1. How do I best support her?
This one I really couldn't say as I think it would be different for each person. If I was to tell MY own parents what they could have done differently towards my illness (again this is only for me personally, and probably doesn't apply to others' here who also have POTS), I would say 1. Don't put the expectation on him to be able to do what he was able to do before, and understand that he knows more about his body and his condition that you will. 2. Look for practical solutions so that he can live a 'normal' life again, and be completely brutally honest about it. <-- those first 2 have to be balanced. Having POTS can mean the life you expected to live and continue in while you were well is just never going to happen; change of careers, daily activities, having to take days where your basically just resting/ recuperating, doing less on a normal basis, having to say no to certain 'normal' activities, having some friends go away and others become closer friends, always having people who just 'can't get' what is wrong with you has all been parts of the POTS life for me. Luckily I've only had a few bad doctors and my family does finally understand better now than they once did. 

Your question kind of reminds me of Jordan Peterson (I think he's a teacher/ lecturer) when he talks about his daughter who had a pretty serious health issues and they way he talks about the conversations he had with his daughter about her condition makes me think that that is how I would want a parent to talk to me, because it was brutally honest and he knew he couldn't never suffer or feel what she was going through but he cared very strongly.

2. How do I explain what she is going through so that others understand?
It took me forever to find a 10 second answer to tell people what was wrong with me, but I came come with this: I have an autonomic nervous system disorder, so basically for me when I go to walk around or do something physical my heart doesn't pump enough blood-flow to my brain and it makes me symptomatic/ feel really sick and I can basically be in bed for days from it. -- most people don't have time for a more in depth answer, but they might say something like 'oh so it makes you dizzy or headaches?'

3. What suggestions do you have in regards to school? Outings?
Honestly with this disorder any 'special occasion' or outings was something that I would completely dread, because my comfortable/ non-symptom provoking walking distance is about nothing (maybe 10-12 feet or so, then I need to stop for a few seconds and then I can walk another 10-12). Then you have to think about how many times do I have to go from sitting to standing? Are people going to expect me to carry anything? -- Even going to a doctor's appointment at a hospital was a problem, if they didn't have valet parking like they do at many hospitals now I wouldn't be able to make it from the parking lot to the front door. So for me (and I wish I did think 5 years ago) I ended up getting a powered wheelchair; which brings it's own hassle of having to explain to everyone you meet why you have it and for me at least having family members that were more uncomfortable than I was about it. But honestly I've done more in a year with it then the prior 5 years, your daughter may not be at that level of need (many/ most POTS patients will not need it) but for me I needed it. 

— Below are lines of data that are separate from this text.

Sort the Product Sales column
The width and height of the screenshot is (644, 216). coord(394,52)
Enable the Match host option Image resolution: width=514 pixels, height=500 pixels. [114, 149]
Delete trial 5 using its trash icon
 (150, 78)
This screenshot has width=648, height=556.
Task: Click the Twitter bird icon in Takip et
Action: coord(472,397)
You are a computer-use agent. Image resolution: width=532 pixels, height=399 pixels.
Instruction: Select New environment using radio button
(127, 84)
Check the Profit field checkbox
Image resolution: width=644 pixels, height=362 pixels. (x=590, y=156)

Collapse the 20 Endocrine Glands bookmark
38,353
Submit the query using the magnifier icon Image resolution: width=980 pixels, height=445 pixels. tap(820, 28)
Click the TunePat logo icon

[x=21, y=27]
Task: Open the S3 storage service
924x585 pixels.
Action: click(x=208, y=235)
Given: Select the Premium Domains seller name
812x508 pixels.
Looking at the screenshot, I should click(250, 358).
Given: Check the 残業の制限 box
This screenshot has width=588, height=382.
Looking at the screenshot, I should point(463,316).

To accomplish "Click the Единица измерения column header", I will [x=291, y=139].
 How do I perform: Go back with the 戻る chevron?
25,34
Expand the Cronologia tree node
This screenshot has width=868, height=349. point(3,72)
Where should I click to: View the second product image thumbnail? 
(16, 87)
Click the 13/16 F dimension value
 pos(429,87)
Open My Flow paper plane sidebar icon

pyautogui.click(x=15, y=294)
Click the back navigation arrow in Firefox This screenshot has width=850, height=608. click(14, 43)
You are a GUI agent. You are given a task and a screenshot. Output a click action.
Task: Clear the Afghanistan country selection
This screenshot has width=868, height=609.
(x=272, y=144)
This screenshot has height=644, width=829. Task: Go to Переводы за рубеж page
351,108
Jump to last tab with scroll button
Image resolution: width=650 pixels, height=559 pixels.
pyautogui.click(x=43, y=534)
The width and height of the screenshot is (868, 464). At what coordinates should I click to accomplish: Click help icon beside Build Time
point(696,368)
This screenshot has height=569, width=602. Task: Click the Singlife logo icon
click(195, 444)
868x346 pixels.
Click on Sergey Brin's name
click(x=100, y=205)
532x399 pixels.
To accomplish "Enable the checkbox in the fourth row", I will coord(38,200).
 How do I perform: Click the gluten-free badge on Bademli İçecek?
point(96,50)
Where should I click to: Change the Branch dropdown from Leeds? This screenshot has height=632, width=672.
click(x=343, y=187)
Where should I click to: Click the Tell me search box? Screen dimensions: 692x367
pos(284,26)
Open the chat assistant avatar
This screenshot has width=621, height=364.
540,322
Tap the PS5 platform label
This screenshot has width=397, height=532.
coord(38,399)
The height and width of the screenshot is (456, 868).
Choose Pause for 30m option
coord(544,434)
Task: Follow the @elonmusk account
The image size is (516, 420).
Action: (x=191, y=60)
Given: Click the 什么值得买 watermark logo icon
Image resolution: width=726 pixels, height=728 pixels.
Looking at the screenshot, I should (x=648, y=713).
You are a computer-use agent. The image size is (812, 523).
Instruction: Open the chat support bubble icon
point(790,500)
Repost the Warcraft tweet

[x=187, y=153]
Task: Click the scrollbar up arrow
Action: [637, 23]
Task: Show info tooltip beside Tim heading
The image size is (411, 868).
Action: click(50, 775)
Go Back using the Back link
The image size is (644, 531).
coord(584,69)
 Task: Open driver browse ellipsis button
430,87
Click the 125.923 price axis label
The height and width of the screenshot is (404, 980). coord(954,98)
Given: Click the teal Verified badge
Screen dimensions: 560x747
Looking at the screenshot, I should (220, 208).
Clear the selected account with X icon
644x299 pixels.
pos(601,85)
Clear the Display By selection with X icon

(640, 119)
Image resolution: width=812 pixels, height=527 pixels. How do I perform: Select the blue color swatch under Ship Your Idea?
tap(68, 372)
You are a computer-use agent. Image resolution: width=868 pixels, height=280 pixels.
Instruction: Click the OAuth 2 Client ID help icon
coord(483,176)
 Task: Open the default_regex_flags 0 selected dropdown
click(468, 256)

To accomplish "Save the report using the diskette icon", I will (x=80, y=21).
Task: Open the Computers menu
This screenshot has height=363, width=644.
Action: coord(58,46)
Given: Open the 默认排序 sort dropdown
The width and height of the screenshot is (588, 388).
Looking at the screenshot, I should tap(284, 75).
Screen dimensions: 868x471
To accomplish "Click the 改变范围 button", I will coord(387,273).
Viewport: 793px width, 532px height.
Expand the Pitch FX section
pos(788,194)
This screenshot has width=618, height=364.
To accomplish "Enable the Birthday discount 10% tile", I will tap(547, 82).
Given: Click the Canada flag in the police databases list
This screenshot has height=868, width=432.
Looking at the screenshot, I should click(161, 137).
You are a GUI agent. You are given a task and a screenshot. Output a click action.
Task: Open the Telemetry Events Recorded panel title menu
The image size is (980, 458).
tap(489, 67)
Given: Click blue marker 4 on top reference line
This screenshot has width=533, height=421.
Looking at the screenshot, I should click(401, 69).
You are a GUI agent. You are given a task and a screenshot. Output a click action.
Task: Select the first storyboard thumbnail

Prior to that, I wish I had said 'no' to more things because I would often put other people's expectations or not understanding ahead of what I know my body physically needed. I think it is important for any POTS patient to realize that this illness can come with non-negotiable limitations, for me mostly what I could do physically. So going to a small restaurant could be fine, but going to have dinner at a massive hotel would be h***.

4. Does anyone in the Boston area have a neurologist that they would recommend?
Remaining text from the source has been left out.